Task statement
Take each line from the material below that includes the string "link" and copy it.

Source data
____

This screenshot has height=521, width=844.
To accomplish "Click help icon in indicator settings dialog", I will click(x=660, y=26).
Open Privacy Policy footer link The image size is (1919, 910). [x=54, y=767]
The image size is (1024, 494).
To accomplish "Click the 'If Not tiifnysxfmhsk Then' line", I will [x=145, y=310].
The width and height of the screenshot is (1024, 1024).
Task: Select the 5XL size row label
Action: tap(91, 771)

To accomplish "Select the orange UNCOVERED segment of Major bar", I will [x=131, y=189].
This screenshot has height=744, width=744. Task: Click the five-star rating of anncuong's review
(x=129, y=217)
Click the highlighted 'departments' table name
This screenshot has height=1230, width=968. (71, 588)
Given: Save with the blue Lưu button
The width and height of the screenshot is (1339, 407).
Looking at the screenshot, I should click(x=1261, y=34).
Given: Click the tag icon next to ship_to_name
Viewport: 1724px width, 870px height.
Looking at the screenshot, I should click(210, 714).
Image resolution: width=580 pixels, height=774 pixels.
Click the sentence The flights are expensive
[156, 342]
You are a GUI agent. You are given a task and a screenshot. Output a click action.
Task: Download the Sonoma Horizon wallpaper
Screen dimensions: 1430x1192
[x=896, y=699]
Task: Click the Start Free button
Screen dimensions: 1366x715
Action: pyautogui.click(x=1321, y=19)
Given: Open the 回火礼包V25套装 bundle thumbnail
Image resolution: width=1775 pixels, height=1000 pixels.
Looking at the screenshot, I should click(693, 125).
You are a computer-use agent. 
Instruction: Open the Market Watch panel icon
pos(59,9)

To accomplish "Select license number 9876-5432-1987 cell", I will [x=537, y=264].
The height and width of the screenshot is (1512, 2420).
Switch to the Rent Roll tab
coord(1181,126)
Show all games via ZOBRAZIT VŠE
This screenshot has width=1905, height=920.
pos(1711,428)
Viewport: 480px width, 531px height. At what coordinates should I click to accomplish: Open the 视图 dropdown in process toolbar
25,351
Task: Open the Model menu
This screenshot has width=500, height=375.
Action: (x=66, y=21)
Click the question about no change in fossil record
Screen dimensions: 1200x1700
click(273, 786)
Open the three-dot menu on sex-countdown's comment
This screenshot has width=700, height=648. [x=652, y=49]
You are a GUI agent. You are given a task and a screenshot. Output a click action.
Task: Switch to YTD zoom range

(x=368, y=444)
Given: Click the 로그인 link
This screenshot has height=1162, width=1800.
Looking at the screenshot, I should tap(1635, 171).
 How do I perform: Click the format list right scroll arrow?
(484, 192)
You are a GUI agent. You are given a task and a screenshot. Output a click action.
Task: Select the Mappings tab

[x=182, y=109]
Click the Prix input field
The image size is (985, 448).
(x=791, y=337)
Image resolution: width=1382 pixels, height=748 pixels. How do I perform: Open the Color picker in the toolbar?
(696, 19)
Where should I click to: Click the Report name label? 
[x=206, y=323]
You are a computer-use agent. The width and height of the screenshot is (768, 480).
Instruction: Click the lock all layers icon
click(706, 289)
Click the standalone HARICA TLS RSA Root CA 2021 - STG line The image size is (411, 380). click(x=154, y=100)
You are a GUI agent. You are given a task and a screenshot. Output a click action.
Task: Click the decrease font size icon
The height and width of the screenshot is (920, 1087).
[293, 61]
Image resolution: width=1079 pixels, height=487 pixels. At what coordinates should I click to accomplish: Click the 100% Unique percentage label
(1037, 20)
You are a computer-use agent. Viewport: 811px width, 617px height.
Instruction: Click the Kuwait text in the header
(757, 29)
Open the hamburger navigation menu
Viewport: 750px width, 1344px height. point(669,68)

____

Written reply
Open Privacy Policy footer link The image size is (1919, 910). [x=54, y=767]
Given: Click the 로그인 link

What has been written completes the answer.